Ground cover classification (Joint feedback based)
The effectiveness of a legged robot’s gait is highly dependent on the ground cover of the terrain the robot is traversing. It is therefore advantageous for a legged robot to adapt its behaviour to suit the environment. In order to achieve this, the robot must be able to detect and classify the type of ground cover it is traversing. We present a novel approach for ground cover classification that utilises position measurements of the leg servos to estimate the errors between commanded and actual positions of each joint. This approach gives direct insight into how the robot is interacting with the terrain. These position sensors are usually built into the actuators and therefore our approach has the advantage of not requiring any additional sensors.
Ground cover classification (Acoustics based)
Legged robots offer a more versatile solution to traversing outdoor uneven terrain compared to their wheeled and tracked counterparts.

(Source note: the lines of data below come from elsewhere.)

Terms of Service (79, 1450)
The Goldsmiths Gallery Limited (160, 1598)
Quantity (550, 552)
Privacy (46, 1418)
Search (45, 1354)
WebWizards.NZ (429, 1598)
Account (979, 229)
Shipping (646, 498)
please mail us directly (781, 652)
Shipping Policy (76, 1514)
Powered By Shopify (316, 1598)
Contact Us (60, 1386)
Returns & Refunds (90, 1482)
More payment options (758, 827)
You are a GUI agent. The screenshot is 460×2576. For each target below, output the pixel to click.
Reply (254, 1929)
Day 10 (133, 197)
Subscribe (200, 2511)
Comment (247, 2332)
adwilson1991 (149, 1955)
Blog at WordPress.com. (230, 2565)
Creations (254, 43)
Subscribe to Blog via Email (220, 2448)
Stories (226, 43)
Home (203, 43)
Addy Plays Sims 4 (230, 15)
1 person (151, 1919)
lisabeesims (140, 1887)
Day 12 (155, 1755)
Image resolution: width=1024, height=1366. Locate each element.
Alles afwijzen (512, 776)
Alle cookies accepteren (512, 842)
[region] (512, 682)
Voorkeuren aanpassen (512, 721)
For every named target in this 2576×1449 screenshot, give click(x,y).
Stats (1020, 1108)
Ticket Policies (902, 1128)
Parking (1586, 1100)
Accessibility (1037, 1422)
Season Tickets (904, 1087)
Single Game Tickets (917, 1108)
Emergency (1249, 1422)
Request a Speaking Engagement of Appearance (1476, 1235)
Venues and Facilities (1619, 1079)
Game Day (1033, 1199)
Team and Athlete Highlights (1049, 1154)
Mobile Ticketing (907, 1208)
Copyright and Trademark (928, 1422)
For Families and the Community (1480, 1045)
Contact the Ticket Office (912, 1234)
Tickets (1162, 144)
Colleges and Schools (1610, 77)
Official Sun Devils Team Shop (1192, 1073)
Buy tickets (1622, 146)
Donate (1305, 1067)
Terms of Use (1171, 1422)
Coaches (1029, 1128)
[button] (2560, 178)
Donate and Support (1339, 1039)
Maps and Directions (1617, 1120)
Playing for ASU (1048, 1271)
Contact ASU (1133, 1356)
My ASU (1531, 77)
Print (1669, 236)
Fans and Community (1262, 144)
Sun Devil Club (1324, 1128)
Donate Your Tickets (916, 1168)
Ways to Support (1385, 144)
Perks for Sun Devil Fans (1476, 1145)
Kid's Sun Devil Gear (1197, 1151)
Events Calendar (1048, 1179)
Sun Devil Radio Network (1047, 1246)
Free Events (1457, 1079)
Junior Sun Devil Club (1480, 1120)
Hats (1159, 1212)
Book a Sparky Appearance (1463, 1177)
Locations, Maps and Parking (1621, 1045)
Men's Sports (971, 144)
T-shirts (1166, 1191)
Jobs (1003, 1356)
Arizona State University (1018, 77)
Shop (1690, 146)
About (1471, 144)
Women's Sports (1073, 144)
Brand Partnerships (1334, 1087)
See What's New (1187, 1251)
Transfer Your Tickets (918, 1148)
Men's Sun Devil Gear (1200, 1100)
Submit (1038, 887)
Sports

They also provide a unique opportunity to perceive the terrain-robot interactions by listening to the sounds generated during locomotion. Legged robots such as hexapod robots produce rich acoustic information for each gait cycle which includes the foot fall sounds and feet pushing on the terrain (support phase), as well as the sounds produced when the feet travel through the air (stride phase). Interpreting this information to perceive the terrain it is traversing makes available another valuable sensing modality which can feed in to higher level systems to facilitate robust and efficient navigation through unknown terrain. We have implemented an online real- time terrain classification system for legged robots that utilise features from the acoustic signals produced during locomotion. The system was trained on 7 different terrain types and the results of the experimental evaluations show a true positive rate of up to 95.1.